Tristan Tax Pro – Biaya pajak mobil listrik pada 2026 menjadi perhatian setelah terbitnya Peraturan Menteri Dalam Negeri Nomor 11 Tahun 2026. Regulasi ini mengubah skema insentif kendaraan listrik, di mana kebijakan tidak lagi berlaku seragam secara nasional karena kewenangannya diserahkan kepada pemerintah daerah.
Artinya, kendaraan listrik pada dasarnya tetap dikenakan pajak, namun sebelumnya mendapatkan berbagai insentif seperti pembebasan atau potongan tarif. Kini, bentuk dan besaran insentif tersebut bergantung pada kebijakan masing-masing daerah. Perubahan ini berdampak langsung pada biaya kepemilikan mobil listrik, baik saat pembelian maupun dalam kewajiban pajak tahunan.

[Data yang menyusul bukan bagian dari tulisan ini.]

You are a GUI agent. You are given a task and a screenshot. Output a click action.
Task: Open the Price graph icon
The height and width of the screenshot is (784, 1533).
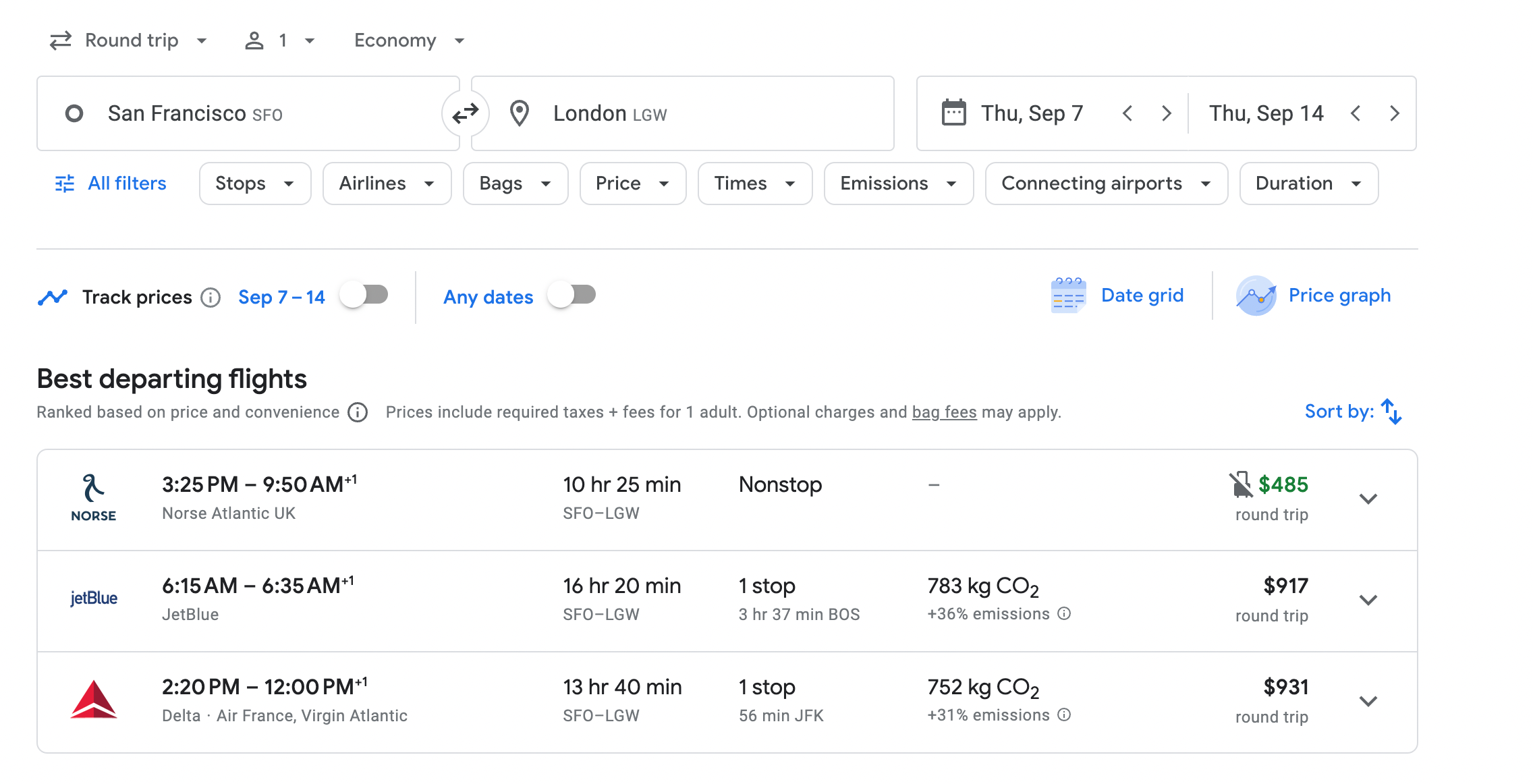[x=1256, y=296]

Kepala Center of Industry, Trade and Investment INDEF, Andry Satrio Nugroho, menyebutkan bahwa konsumen perlu menghitung ulang total biaya yang harus dikeluarkan. Ia juga menambahkan bahwa hingga saat ini beberapa daerah masih memberikan keringanan pajak, sehingga beban yang ditanggung konsumen bisa berbeda-beda tergantung wilayah.
Dengan skema baru ini, total biaya kepemilikan kendaraan listrik tidak lagi hanya mencakup harga beli. Konsumen kini harus memperhitungkan beban pajak yang sebelumnya relatif ringan, terutama di daerah yang tidak lagi memberikan insentif optimal. Kondisi ini berpotensi mengubah perhitungan efisiensi biaya jangka panjang yang selama ini menjadi salah satu daya tarik utama kendaraan listrik.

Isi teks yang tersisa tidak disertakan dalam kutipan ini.